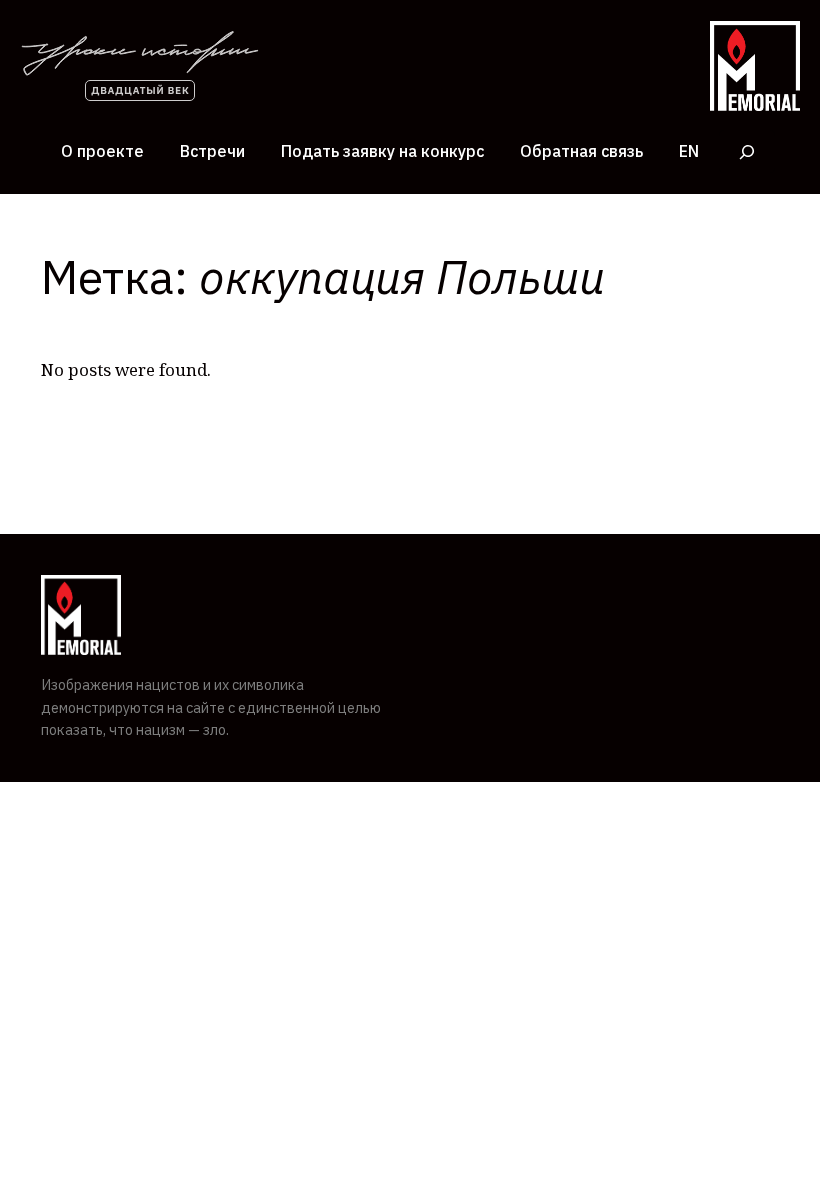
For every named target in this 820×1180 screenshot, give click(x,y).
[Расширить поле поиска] (747, 151)
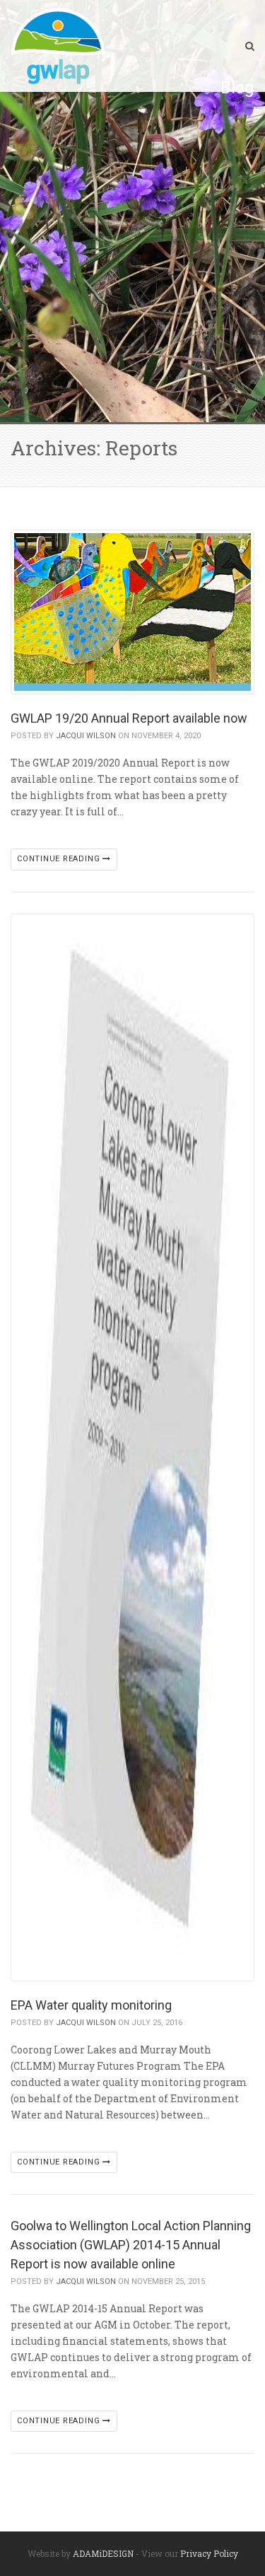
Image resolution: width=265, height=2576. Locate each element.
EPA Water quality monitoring (91, 2005)
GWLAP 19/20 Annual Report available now (129, 718)
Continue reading (59, 858)
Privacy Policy (209, 2553)
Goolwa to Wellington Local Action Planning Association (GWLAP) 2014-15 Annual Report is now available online (131, 2244)
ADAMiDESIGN (103, 2553)
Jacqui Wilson (86, 735)
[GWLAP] (58, 46)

────────

Give every line above again exactly, omitting whatever pictures appear.

Task output:
For every named target in this 820×1180 screenshot, give click(x,y).
[Расширить поле поиска] (747, 151)
Image resolution: width=265, height=2576. Locate each element.
EPA Water quality monitoring (91, 2005)
GWLAP 19/20 Annual Report available now (129, 718)
Continue reading (59, 858)
Privacy Policy (209, 2553)
Goolwa to Wellington Local Action Planning Association (GWLAP) 2014-15 Annual Report is now available online (131, 2244)
ADAMiDESIGN (103, 2553)
Jacqui Wilson (86, 735)
[GWLAP] (58, 46)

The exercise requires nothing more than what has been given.